A titre d'exemple, lors du traitement d'une image médicale par un algorithme, le professionnel de santé doit en informer le patient a postériori au moment où il communique le résultat. Si le patient n'a pas confiance dans ce résultat, il a la liberté de demander une interprétation à un autre professionnel de son choix. Dans cet exemple, l'IA est une aide au diagnostic d'une image médicale, celui-ci restant de la responsabilité du professionnel de santé.
Comment la réflexion éthique peut-elle faire progresser la médecine prédictive en vue de préparer le "futur souhaitable pour notre santé" ?
Nous avons déjà abordé ce sujet dans un récent billet qui précédait la tenue du colloque lillois. (http://www.telemedaction.org/452118895)

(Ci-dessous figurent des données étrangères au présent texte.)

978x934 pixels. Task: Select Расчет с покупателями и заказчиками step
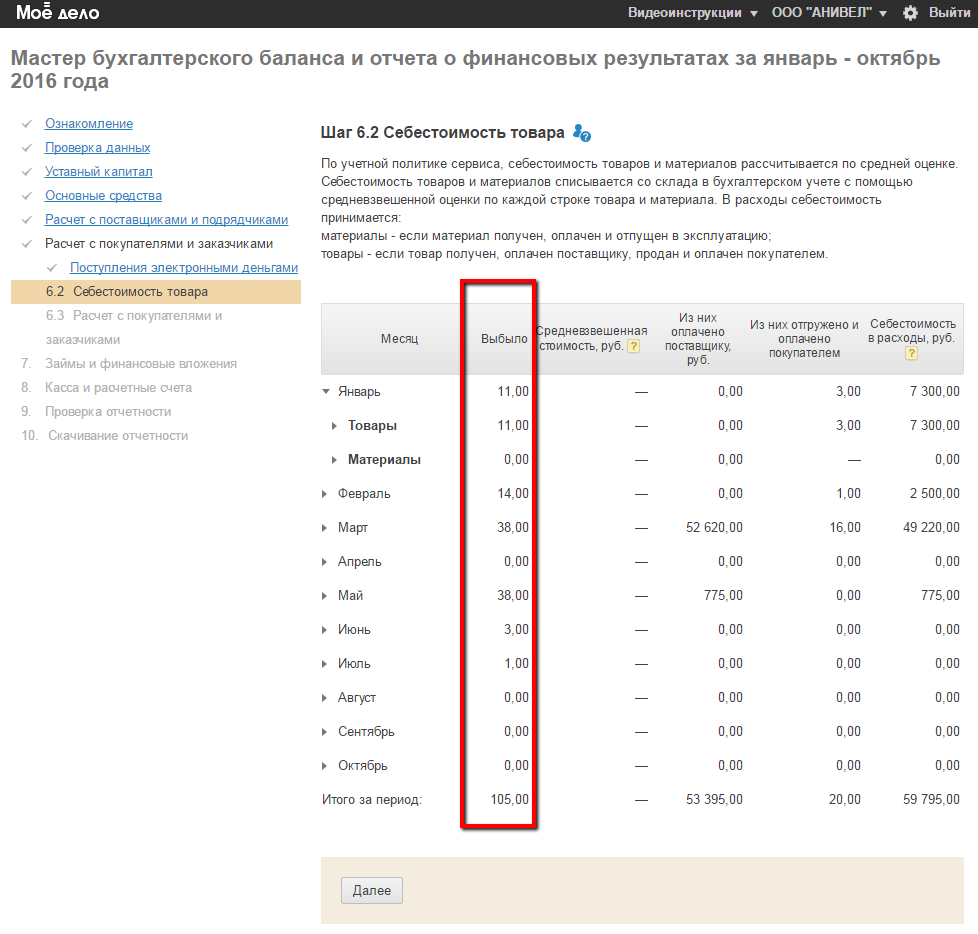click(x=159, y=244)
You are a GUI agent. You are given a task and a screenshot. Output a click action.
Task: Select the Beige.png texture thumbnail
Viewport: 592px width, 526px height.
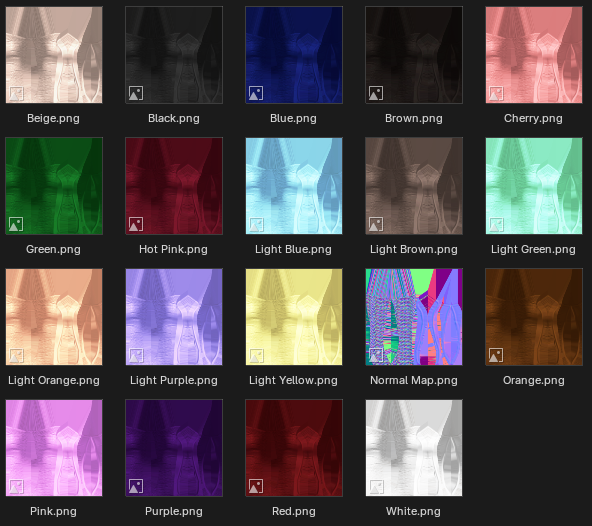pyautogui.click(x=54, y=55)
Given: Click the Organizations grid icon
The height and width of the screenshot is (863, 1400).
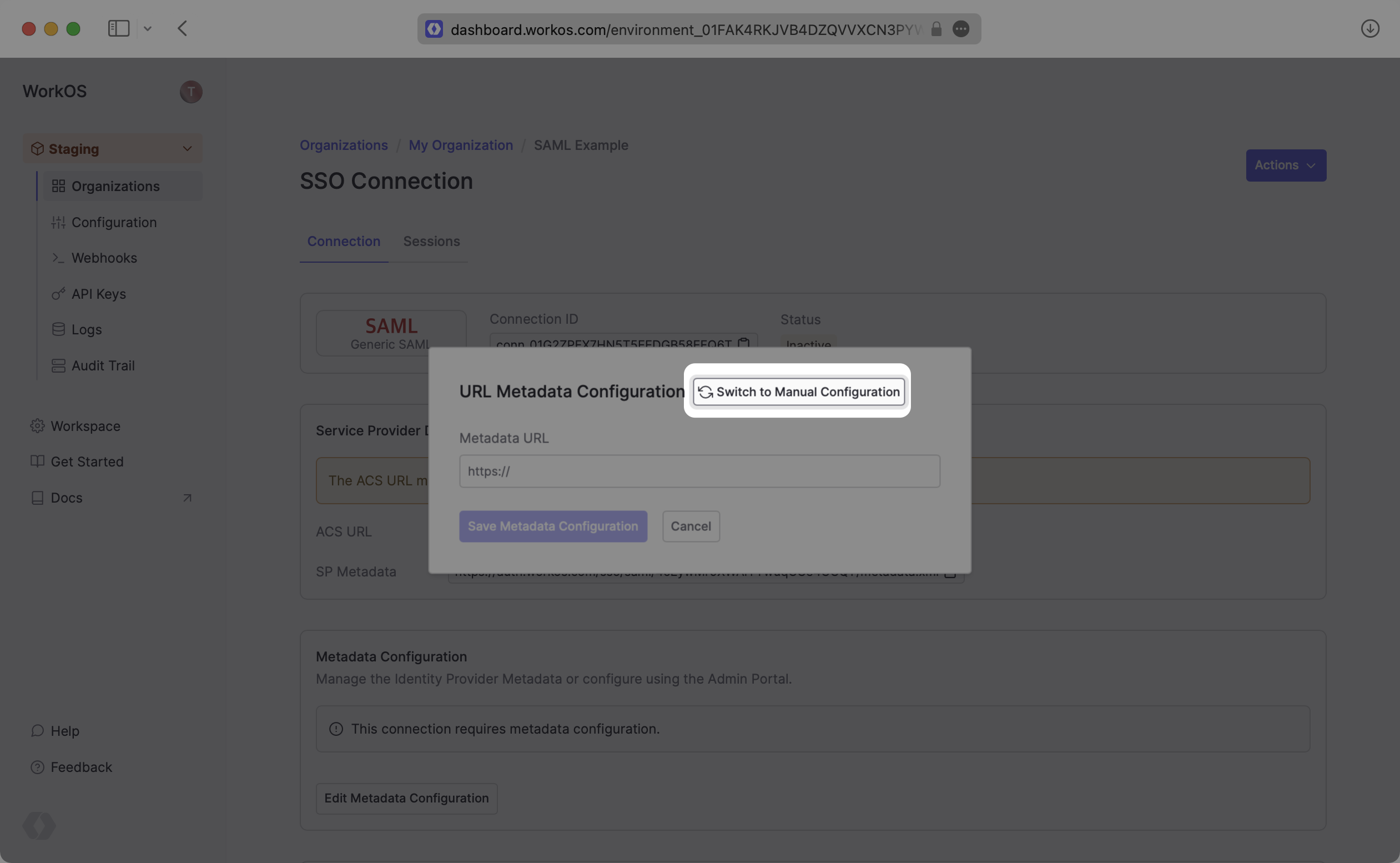Looking at the screenshot, I should click(x=58, y=185).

Compte tenu des nombreuses inconnues actuelles de la médecine algorithmique, en particulier l'explicabilité d'un algorithme à finalité médicale, cette médecine prédictive doit être éclairée d'une réflexion éthique qui permette aux patients et aux professionnels de santé de maitriser le mieux possible l'irruption de l'IA dans le "futur de la santé". Il faut avancer avec prudence disait en 2018 l'Académie nationale américaine de médecine dans cet excellent rapport que nous avions commenté sur ce site (http://www.telemedaction.org/444543626).
Le risque d'une maladie génétique
Lors de l'examen des caractéristiques génétiques constitutionnelles d'une personne pour une indication à finalité médicale, lequel examen aura reçu préalablement le consentement écrit (art.16-10 du CC), le séquençage génomique peut conduire incidemment à la découverte de caractéristiques génétiques sans relation avec l'indication initiale. L'ignorance de ces résultats pourrait être admise si dans l'état actuel des connaissances médicales, aucune mesure de prévention ou de soins ne pouvait être proposée à la personne.

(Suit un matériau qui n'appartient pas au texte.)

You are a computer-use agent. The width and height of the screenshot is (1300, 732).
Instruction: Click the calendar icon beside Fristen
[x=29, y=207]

C'est une réflexion éthique qui prend en compte le principe de non-malfaisance. En effet la révélation de caractéristiques génétiques qui pourraient conduire à une maladie sans que l'on dispose, au moment de la découverte, de moyens de prévention ou de soins pourrait être vécue comme un acte malfaisant vis à vis d'une personne qui pourrait impacter sa vie personnelle et sociale.

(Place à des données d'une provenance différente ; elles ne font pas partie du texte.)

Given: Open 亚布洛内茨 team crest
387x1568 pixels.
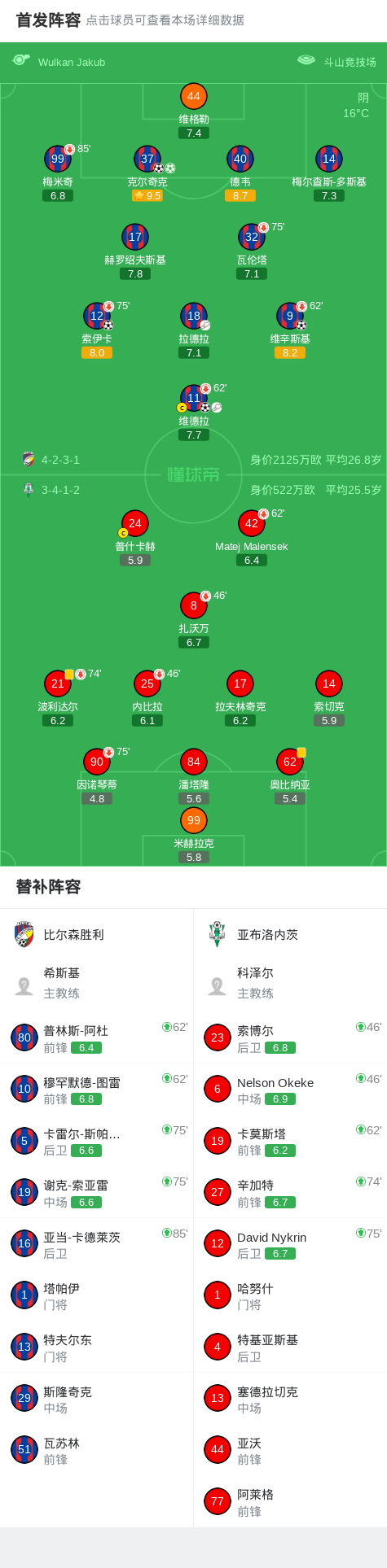Looking at the screenshot, I should pos(218,934).
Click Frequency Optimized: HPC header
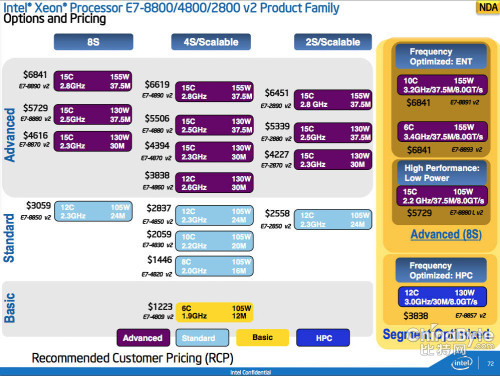 coord(441,270)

Toutefois, si postérieurement aux investigations génétiques, un nouveau risque était identifié, le professionnel de la santé aurait alors l'obligation d'en informer la personne. D'où l'importance, pour le professionnel de santé qui a prescrit l'examen de tracer dans le dossier médical toutes les données génétiques identifiées, ainsi que de s'appuyer sur le conseil génétique d'un spécialiste.
La médecine prédictive dans la surveillance algorithmique d'une maladie chronique.
C'est une médecine prédictive en plein développement avec la surveillance des patients atteints de maladies chroniques dont le nombre ne fera qu'augmenter au cours du 21ème siècle (http://www.telemedaction.org/447104236). Elle vise à dépister précocement les complications de la maladie chronique. Un dispositif médical numérique (DMN) embarquant l'algorithme de l'IA est proposé au patient en respectant l'article L4001-3 du CSP (ci-dessus).
La réflexion éthique appliquée à la télésurveillance médicale a été développée dans un billet précédent (http://www.telemedaction.org/449286796). Les 4 grands principes éthiques de bienfaisance, de non-malfaisance, d'autonomie et d'équité s'appliquent aux organisations de la télésurveillance au domicile des patients atteints de maladies chroniques. Le professionnel de santé doit faire en sorte que cette prise en charge à distance reste humaine. L'organisation professionnelle est essentielle pour y parvenir.
En résumé, le futur souhaitable de notre santé doit s'appuyer non seulement sur l'évolution du droit, mais également sur une réflexion éthique de chaque instant pour que ce futur souhaitable reste humain.